### What this task involves:
Go through the material below and copy each line where the word "resolution" appears.

________________________________________

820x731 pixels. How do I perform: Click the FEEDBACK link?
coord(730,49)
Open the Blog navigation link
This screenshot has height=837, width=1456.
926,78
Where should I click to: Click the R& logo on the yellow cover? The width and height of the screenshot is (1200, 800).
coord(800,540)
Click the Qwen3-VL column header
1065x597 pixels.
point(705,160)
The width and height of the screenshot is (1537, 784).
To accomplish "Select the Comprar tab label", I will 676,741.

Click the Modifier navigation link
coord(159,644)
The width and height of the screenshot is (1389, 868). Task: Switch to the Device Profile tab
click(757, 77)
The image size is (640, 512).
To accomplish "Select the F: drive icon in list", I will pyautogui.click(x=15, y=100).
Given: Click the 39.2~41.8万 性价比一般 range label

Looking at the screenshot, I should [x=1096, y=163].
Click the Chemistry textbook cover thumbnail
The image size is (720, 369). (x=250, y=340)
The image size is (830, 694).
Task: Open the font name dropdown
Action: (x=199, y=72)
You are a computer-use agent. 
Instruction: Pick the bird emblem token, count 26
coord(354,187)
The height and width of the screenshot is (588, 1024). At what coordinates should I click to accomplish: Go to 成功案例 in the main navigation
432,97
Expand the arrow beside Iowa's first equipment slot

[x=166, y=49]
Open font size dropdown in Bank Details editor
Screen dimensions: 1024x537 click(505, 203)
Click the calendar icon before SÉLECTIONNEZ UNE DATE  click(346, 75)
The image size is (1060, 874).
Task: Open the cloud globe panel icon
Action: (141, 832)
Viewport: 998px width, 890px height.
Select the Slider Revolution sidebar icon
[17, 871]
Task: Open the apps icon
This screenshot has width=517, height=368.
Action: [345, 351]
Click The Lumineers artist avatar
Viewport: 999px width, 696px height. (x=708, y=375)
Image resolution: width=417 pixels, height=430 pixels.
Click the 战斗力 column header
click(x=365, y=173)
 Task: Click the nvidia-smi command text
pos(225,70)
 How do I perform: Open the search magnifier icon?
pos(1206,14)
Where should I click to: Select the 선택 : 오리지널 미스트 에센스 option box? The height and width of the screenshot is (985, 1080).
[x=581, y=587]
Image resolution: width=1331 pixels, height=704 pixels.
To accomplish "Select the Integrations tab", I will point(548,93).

________________________________________

### Exercise output:
Image resolution: width=417 pixels, height=430 pixels.
Image resolution: width=1331 pixels, height=704 pixels.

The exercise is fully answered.